Amnesty International dénonce l’usine de mort des prisons syriennes. Et c’est dans la plus sinistre d’entre elles, où la torture est monnaie courante, qu’y ont été torturés la plupart de ceux qui sont devenus les cadres des organisations salafistes extrémistes.
par Hala Kodmani
publié le 18 août 2016 à 19h59

Trois cents morts par mois en moyenne dans les prisons de Bachar al-Assad depuis mars 2011. C’est l’estimation minimale d’Amnesty International dans son rapport publié jeudi sur «les crimes contre l’humanité commis par les forces gouvernementales.» Résultat de six mois d’enquête auprès de 65 anciens détenus, dont 11 femmes, dans une dizaine de prisons aux quatre coins du pays, le rapport confirme les tortures atroces et autres maltraitances systématiques commises dans les geôles syriennes.

La redoutable prison militaire de Saidnaya, à 30 kilomètres au nord de Damas tient une place particulière dans le rapport de l'ONG de défense des droits de l'homme. Reconstitué dans une animation 3D grâce aux indications de ceux qui y étaient enfermés, le pénitencier est une «usine de mort», selon les termes de Nicolette Boehland. L'enquêtrice d'Amnesty basée à Beyrouth a conduit une grande partie des entretiens avec les anciens détenus aujourd'hui exilés en Turquie pour la plupart. «Les anciens de Saidnaya ont été les plus difficiles à retrouver, précise Nicolette Boehland, car ceux qui ont survécu sont les plus costauds physiquement, comme un entraîneur de basket ou un cultivateur. Ils ont pu tenir le coup face aux tortures et à la privation de nourriture qui ont achevé nombre de leurs codétenus.» 

 «Amnisties après le début de la révolution»

Une autre raison pourrait expliquer la difficulté pour l'enquêtrice d'Amnesty de retrouver les anciens de Saidnaya. Des centaines d'entre eux, libérés par le régime pendant l'été 2011, sont allés s'engager dans les formations armées islamistes au nord de la Syrie. Car depuis sa construction au début des années 80, la terrible prison était conçue en priorité pour enfermer les opposants, notamment islamistes, au régime du père de Bachar al-Assad. «Sur 1 400 prisonniers, il y avait 1 100 salafistes-jihadistes d'Irak, d'Afghanistan ou d'ailleurs. Ils étaient bien plus torturés que nous», assure à Libération Dyab Serrihe. Détenu de 2006 à 2011 à Saidnaya, l'ancien militant communiste et natif de la ville, dirige aujourd'hui un journal d'opposition au régime syrien à Istanbul.

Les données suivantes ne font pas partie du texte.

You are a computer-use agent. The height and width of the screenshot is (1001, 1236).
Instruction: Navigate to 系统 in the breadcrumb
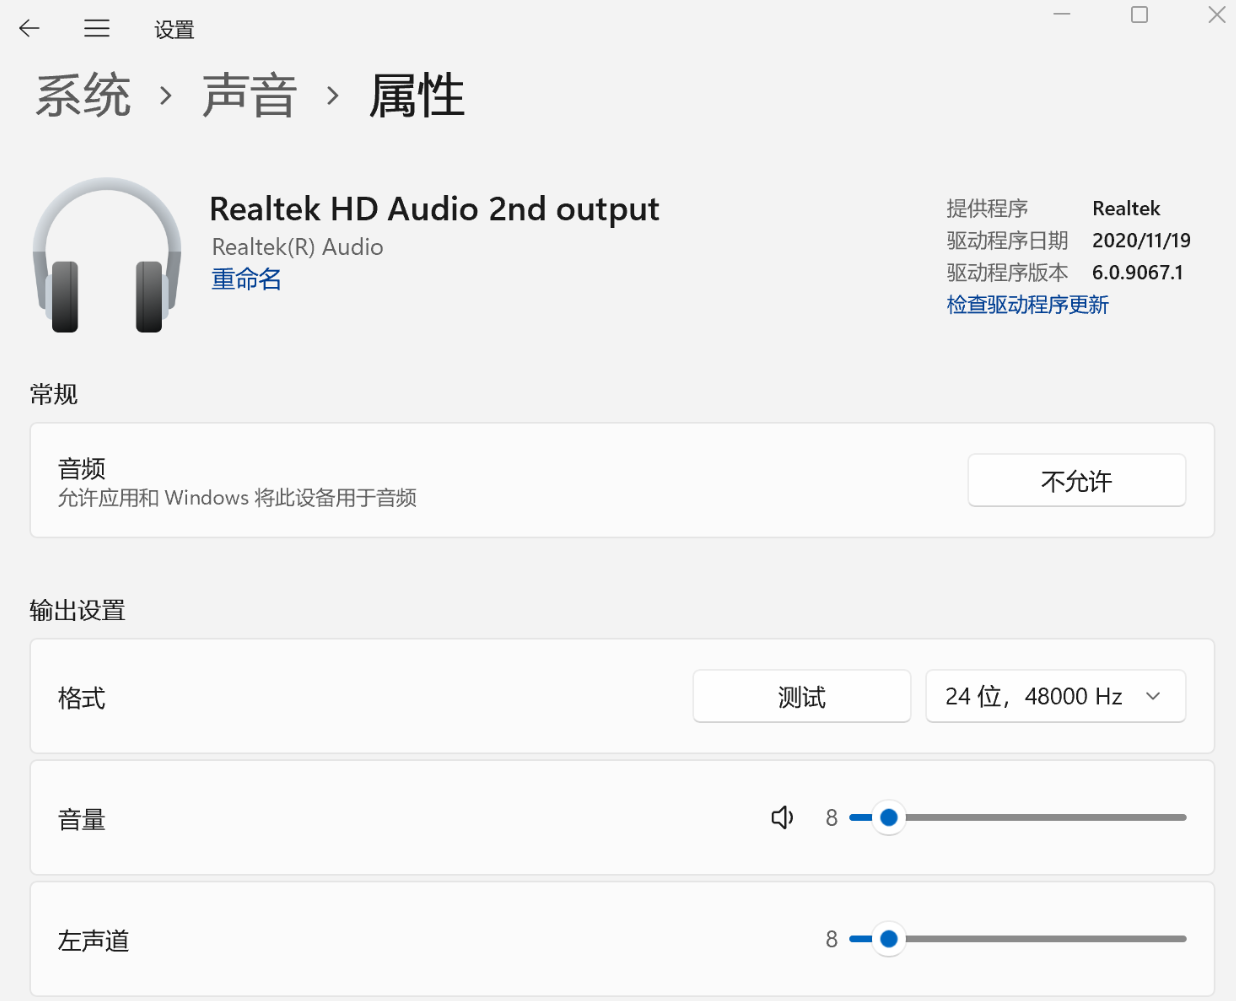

«La plupart des chefs actuels des groupes extrémistes qui combattent en Syrie, y compris le Front al-Nusra, Ahrar al-Sham et même Daech [l'Etat islamique, ndlr] sont issus de la Saidnaya Academy, comme on dit parmi nous. Ils ont bénéficié de l'amnistie et des remises de peine décidées par le régime peu après le début de la révolution», confie encore l'ancien détenu. Il est le seul parmi les témoins entendus par Amnesty à être sorti de prison en mars 2011 à la fin de sa peine et a donné le plus de renseignements pour la reconstitution de ce camp de la mort.

Plus de 17 000 morts

«La torture et les autres mauvais traitements infligés aux prisonniers de Saidnaya semblent s'inscrire dans un effort constant de déshumanisation, de sanction et d'humiliation de ceux-ci. Les personnes qu'a rencontrées Amnesty International ont raconté que les détenus étaient régulièrement battus à mort dans la prison», souligne le rapport d'Amnesty. Celui-ci vient compléter et conforter d'autres enquêtes et révélations sur le système pénitentiaire du régime syrien. On pense au rapport dit «César», pseudo d'un ancien employé des prisons, chargé de prendre en photo les corps de tous les détenus morts sous la torture. Il avait réussi à faire sortir des dizaines de milliers de clichés documentant 11 000 victimes identifiées dans la seule région de Damas. Un chiffre à recouper ou ajouter aux plus de 17 000 morts dénombrés par Amnesty International.